David Foster Wallace

GIFTED IRONISTS DIE HARD. Which is why it’s so painful to watch David Foster Wallace’s awkward attempt to transmogrify from arch metafictionist to champion of Meaning. In his recent A Supposedly Fun Thing I’ll Never Do Again, a collection of magazine articles written between ’92 and ’96 and revised for the book, we witness Wallace’s protracted struggle to shed the glib, ironic armor of his early fiction by declaring his willingness “to risk the yawn, the rolled eyes, the cool smile, the nudged ribs . . . the ‘Oh how banal’” of the gifted ironist. For veteran Wallace-watchers, this New Sincerity routine is hard to swallow. After all, this is the pomo prodigy whose fictional characters appear on Late Night with David Letterman, and whose obsessive footnoting leads to notes that simply read “!” or “Duh.” But in an essay from ASFTINDA (in homage to Wallace’s passion for acronyms, I’ll refer to his book in this way from now on), Wallace emerges, somewhat clumsily, from the Chinese boxes of ironic distance. Jacking portions of its argument from Mark Crispin Miller’s anti-TV polemic Boxed In, “E Unibus Pluram: Television and U.S. Fiction” (clever title, huh?) broadcasts the same “Stop the Irony!” message Wallace has been feeding interviewers on his book tour. This 1993 essay posits that today’s young fiction writers are irreparably damaged by television’s endless churn of self-reflexive irony: “irony, poker-faced silence, and fear of ridicule are distinctive of those features of contemporary U.S. culture (of which cutting-edge fiction is a part) that enjoy any significant relation to the television whose weird pretty hand has my generation by the throat. I’m going to argue that irony and ridicule are entertaining and effective, and that at the same time they are agents of a great despair and stasis in U.S. culture.” Fair enough. Apart from these tongue-tied sentences, there’s little to disagree with here. While his intentions are noble, and his point hard to dispute (partly because we’ve heard it so many times before), Wallace can’t seem to get his other foot out of the puzzle box. Perhaps fearing ridicule for such a passionate blast, he puts a cutesy subhead “I do have a thesis” above his mission statement, effectively hedging his bets. Like the dead-end residents of Infinite Jest’s halfway house, Wallace is an addict, in recovery from a serious irony problem, and, like all twelve-steppers, he is prone to relapse now and again.

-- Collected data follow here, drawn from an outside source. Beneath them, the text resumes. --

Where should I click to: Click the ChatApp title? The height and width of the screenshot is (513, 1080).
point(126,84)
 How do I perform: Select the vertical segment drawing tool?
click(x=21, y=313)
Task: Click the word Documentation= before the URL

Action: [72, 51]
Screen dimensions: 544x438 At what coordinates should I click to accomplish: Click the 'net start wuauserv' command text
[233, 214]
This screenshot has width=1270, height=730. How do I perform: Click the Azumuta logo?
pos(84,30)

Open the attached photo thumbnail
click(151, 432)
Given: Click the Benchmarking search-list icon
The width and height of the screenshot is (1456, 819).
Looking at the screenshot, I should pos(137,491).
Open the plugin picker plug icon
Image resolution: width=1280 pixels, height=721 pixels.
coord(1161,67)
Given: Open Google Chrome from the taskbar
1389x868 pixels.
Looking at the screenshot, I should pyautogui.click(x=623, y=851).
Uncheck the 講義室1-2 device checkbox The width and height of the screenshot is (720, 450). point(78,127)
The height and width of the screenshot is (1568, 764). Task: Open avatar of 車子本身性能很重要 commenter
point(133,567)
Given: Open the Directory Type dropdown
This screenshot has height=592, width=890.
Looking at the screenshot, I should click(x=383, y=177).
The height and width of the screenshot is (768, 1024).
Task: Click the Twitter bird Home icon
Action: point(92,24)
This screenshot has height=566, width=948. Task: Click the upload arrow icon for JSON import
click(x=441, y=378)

Written after the favorable cult reception of his first two efforts—the Pynchonesque novel The Broom of the System and the arch, virtuosic collection of short stories Girl with Curious Hair—but before he embarked on the three-year marathon that resulted in Infinite Jest, “E Unibus Pluram” is the lament of a precocious talent at the crossroads. His quandary—“To Mean or not to Mean”—also informs the zigzagging narrative of Infinite Jest, a masterful, labyrinthine novel that perfectly illustrates Wallace’s struggle with his own ironic impulses. Its setting and period details are classic early Wallace, overbrimming with broad satire of the metaspectacular society in our near future. Canada has been absorbed by the US to form a post-NAFTA alliance entitled the Organization of North American Nations (O.N.A.N. for short, get it?), calendar years are now commercially subsidized, leading to absurdities like the Year of the Depend Adult Undergarment, and the Statue of Liberty brandishes familiar consumer products instead of her eternal torch. Within this occasionally groan-inducing frame, Wallace sets one of his two major narrative threads at a Boston-area halfway house, giving us a dose of his newfound seriousness to stunning effect. Through the organ-spilling confessions of his broken addicts, he delivers not only the best writing yet on the often misunderstood world of addiction-recovery, but the best writing of his career. In interviews, Wallace maintains he gleaned his AA portraits from research and friends’ experiences. Either he’s lying or he’s just that good. Reading the incredibly moving halfway-house portions of Infinite Jest, it's hard to believe this Wallace is the same writer who produced the decidedly style-over-substance stories in Girl with Curious Hair. Unfortunately, Infinite Jest’s other major plotline—concerning the improbably eccentric Incandenza family and their tennis academy—suggests John Irving filtered through Don DeLillo, and like the book’s satirical near-future setting, demonstrates that Wallace is still too attached to his own cleverness to breathe human life into all his characters.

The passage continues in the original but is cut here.